● Assignment
Reproduce verbatim the lines of the material below, starting at the line with "Prénom (282, 1875)" and ending at the line with "Kalusteet (866, 64)", both inclusive; skip the rest.

..............................

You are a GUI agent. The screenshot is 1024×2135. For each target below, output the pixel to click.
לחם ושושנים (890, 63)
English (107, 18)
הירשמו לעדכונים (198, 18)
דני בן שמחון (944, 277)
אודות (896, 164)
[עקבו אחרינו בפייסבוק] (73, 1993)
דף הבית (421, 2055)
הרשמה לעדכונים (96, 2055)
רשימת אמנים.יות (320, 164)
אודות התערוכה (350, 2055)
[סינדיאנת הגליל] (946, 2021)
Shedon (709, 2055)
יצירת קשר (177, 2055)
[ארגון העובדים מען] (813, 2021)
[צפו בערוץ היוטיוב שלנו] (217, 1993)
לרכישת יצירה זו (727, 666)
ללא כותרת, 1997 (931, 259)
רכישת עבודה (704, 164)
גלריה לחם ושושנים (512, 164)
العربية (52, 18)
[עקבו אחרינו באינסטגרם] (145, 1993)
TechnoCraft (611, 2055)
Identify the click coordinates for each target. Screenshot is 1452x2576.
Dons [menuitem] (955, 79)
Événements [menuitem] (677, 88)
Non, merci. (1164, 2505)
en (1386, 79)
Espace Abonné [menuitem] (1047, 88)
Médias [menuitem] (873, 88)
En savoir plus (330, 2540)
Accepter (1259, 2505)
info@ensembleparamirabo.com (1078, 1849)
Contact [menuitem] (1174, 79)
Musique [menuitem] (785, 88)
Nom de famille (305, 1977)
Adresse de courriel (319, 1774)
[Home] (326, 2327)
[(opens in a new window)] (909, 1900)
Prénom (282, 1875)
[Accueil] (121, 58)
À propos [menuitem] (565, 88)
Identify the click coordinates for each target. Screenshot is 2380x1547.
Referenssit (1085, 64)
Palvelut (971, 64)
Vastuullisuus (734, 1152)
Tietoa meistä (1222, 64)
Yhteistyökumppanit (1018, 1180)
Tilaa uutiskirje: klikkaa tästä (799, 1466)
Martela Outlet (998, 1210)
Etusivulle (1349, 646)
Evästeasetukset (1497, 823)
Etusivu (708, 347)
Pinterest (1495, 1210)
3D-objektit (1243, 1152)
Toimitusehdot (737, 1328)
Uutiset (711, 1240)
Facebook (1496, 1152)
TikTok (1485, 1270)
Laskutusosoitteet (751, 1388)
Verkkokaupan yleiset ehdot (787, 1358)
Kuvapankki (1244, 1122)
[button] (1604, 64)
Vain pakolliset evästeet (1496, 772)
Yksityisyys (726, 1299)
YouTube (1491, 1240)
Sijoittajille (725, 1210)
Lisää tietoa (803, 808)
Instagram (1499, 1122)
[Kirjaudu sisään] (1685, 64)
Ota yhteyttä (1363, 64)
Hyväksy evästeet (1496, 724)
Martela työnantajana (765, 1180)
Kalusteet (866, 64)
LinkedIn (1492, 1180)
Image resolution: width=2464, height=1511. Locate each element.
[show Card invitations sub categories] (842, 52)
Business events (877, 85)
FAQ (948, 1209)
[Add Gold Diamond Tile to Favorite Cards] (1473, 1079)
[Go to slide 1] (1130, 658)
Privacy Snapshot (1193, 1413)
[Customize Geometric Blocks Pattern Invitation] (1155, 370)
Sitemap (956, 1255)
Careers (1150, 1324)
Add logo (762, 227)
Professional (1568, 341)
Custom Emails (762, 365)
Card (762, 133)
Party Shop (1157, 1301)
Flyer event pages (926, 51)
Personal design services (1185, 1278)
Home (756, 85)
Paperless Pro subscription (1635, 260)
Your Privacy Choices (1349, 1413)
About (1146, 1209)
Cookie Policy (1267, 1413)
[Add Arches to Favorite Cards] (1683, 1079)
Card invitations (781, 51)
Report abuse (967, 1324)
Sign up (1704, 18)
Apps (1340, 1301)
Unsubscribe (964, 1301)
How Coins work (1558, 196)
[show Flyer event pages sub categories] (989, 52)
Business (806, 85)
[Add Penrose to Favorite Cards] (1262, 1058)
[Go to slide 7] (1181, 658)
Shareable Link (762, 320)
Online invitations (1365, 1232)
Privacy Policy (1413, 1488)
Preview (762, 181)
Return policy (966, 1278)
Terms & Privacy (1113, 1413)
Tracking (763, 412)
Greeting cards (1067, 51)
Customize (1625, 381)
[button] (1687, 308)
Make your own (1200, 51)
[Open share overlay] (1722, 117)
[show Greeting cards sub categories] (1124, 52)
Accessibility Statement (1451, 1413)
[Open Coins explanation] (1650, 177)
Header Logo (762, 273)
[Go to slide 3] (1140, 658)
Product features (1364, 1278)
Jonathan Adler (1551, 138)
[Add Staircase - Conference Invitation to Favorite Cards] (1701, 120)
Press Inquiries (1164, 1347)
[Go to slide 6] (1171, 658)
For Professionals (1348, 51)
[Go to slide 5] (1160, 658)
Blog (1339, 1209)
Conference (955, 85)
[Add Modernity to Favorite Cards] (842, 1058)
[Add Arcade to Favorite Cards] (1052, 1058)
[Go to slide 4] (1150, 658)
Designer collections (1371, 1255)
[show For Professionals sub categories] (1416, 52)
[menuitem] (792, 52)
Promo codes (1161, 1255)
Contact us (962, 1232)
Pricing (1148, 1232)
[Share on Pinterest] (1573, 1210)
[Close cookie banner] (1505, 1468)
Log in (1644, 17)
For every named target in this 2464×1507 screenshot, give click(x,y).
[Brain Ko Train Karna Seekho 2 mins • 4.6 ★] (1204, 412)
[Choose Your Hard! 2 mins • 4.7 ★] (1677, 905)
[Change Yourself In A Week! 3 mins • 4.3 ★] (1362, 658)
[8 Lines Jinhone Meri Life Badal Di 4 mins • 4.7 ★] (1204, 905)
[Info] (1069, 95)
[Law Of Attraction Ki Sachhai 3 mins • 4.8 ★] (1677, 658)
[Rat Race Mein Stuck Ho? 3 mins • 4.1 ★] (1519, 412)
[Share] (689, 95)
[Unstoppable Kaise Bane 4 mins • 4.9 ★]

..............................

● Problem solution
Prénom (282, 1875)
[Accueil] (121, 58)
À propos [menuitem] (565, 88)
Identify the click coordinates for each target. Screenshot is 2380x1547.
Referenssit (1085, 64)
Palvelut (971, 64)
Vastuullisuus (734, 1152)
Tietoa meistä (1222, 64)
Yhteistyökumppanit (1018, 1180)
Tilaa uutiskirje: klikkaa tästä (799, 1466)
Martela Outlet (998, 1210)
Etusivulle (1349, 646)
Evästeasetukset (1497, 823)
Etusivu (708, 347)
Pinterest (1495, 1210)
3D-objektit (1243, 1152)
Toimitusehdot (737, 1328)
Uutiset (711, 1240)
Facebook (1496, 1152)
TikTok (1485, 1270)
Laskutusosoitteet (751, 1388)
Verkkokaupan yleiset ehdot (787, 1358)
Kuvapankki (1244, 1122)
[button] (1604, 64)
Vain pakolliset evästeet (1496, 772)
Yksityisyys (726, 1299)
YouTube (1491, 1240)
Sijoittajille (725, 1210)
Lisää tietoa (803, 808)
Instagram (1499, 1122)
[Kirjaudu sisään] (1685, 64)
Ota yhteyttä (1363, 64)
Hyväksy evästeet (1496, 724)
Martela työnantajana (765, 1180)
Kalusteet (866, 64)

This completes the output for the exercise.